Failback is the reverse of a failover. It's where a completed failover to a secondary region has been committed, and is now the production environment. Reprotection has completed for the failed-over environment, and the source environment is now its replica. In a failback scenario, Site Recovery will fail over back to the source VMs.

The process to complete a failback is the same as a failover, even down to reusing the recovery plan. Selecting failover on your recovery plan has from set to the target region, and the to set to the source region.

Manage failovers

Site Recovery can run failovers on demand. Test failovers are isolated, meaning they don't impact production services. This flexibility allows you to run a failover without interrupting that system's users. The flexibility works the other way too, allowing failback on-demand either as part of a planned test or as part of a fully invoked DR process.

The recovery plans in Site Recovery also allow for customizing and sequencing failover and failback. The plans allow you to group machines and workloads.

Flexibility can also apply to how you trigger the failover process. Manual failovers are easy to do via the Azure portal. PowerShell scripting or using runbooks in Azure Automation also provide automation options.

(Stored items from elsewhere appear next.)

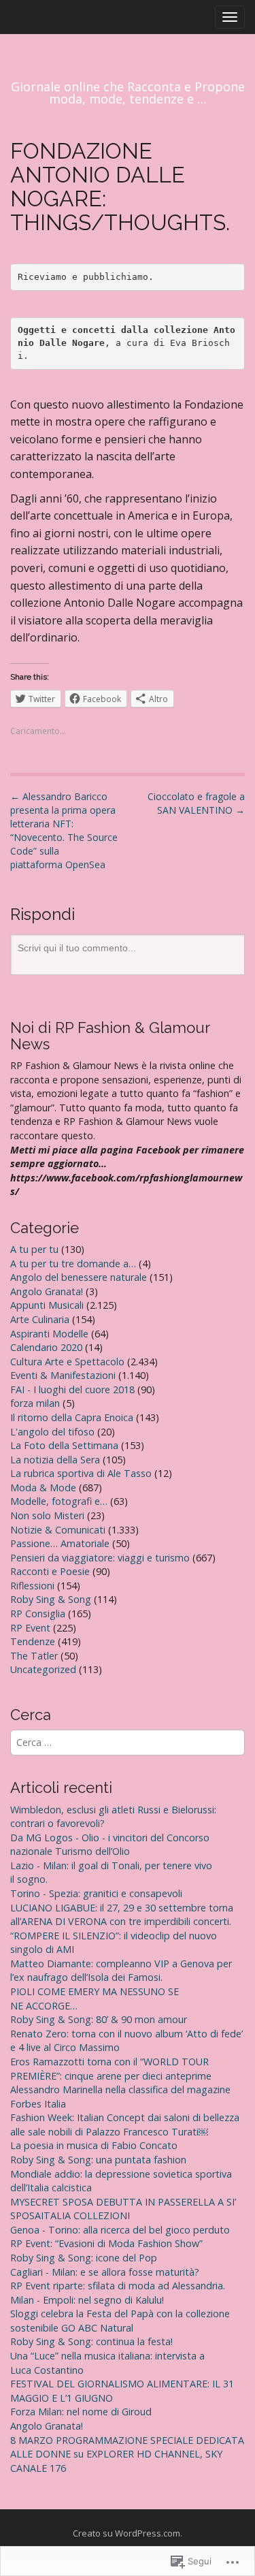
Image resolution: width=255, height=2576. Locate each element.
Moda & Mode (43, 1487)
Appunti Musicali (47, 1305)
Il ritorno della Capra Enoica (71, 1417)
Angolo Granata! (46, 1291)
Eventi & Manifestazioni (63, 1375)
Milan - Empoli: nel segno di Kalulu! (87, 2299)
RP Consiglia (37, 1613)
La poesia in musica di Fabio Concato (93, 2145)
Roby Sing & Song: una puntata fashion (98, 2159)
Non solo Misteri (47, 1515)
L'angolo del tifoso (52, 1431)
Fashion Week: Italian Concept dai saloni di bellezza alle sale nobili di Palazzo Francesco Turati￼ (124, 2124)
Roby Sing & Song (50, 1599)
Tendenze (32, 1641)
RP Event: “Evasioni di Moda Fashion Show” (106, 2243)
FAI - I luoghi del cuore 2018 (72, 1389)
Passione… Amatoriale (59, 1543)
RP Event (30, 1627)
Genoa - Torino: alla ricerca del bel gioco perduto (120, 2229)
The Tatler (34, 1655)
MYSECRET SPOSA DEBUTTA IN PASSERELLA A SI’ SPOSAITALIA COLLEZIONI (123, 2209)
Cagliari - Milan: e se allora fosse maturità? (104, 2271)
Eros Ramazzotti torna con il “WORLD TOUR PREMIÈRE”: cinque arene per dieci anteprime (110, 2068)
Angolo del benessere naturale (78, 1277)
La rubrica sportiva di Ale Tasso (81, 1473)
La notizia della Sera (55, 1459)
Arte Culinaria (39, 1319)
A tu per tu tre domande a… (73, 1263)
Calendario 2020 (46, 1347)
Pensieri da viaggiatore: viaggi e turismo (100, 1557)
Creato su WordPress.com (126, 2533)
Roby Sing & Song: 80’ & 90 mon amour (98, 2019)
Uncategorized (43, 1669)
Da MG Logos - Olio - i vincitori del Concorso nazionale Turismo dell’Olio (109, 1844)
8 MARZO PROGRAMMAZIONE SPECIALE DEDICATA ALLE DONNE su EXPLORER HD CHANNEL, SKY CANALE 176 (127, 2454)
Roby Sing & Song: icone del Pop (83, 2257)
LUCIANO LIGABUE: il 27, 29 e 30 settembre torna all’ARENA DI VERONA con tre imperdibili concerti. (121, 1914)
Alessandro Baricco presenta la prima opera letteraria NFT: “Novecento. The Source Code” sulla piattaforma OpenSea (64, 830)
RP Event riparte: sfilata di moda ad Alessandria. (117, 2285)
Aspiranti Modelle (49, 1333)
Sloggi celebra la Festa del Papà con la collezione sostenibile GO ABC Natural (120, 2320)
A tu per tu (34, 1249)
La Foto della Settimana (64, 1445)
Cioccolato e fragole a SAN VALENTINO (196, 803)
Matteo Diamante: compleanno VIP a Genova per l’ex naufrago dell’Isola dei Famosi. (121, 1970)
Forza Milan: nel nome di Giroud (81, 2411)
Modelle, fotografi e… (58, 1501)
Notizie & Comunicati (57, 1529)
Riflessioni (32, 1585)
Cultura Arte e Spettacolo (67, 1361)
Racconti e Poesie (50, 1571)
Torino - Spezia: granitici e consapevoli (96, 1893)
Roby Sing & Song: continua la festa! (91, 2341)
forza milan (35, 1403)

Fix issues with a failover

Even though Site Recovery is automated, errors can still happen. The following list shows the three most common issues observed. For a full list of issues and how to troubleshoot them, see the link in the Summary unit.

Azure resource quota issues

Site Recovery must create resources in different regions. If our subscription isn't able to do this, the replication fails. This error also occurs if our subscription doesn't have the right quota limits to create VMs that match the size of the source VMs.

You can correct this by contacting Azure billing support and requesting that they create the correct size VMs in the needed target region.

One or more disk(s) are available for protection

This error occurs if you've finished setting up Site Recovery for your VMs. Subsequently, you've added or initialized, additional disks.

To fix this error, you can add replication for the newly added disks, or you can choose to ignore the disk warning.

Trusted root certificates

Check that the latest root certificates are installed to allow Site Recovery to communicate and authenticate VMs for replication securely. You can see this error if your VMs don't have the latest updates applied. Before Site Recovery can enable replication, you must update both Windows and Linux VMs.

The correction is different for each operating system. Windows is as simple as ensuring automatic Windows update is switched on and updates are applied. For each Linux distribution, you'll need to follow the guidance provided by the distributor.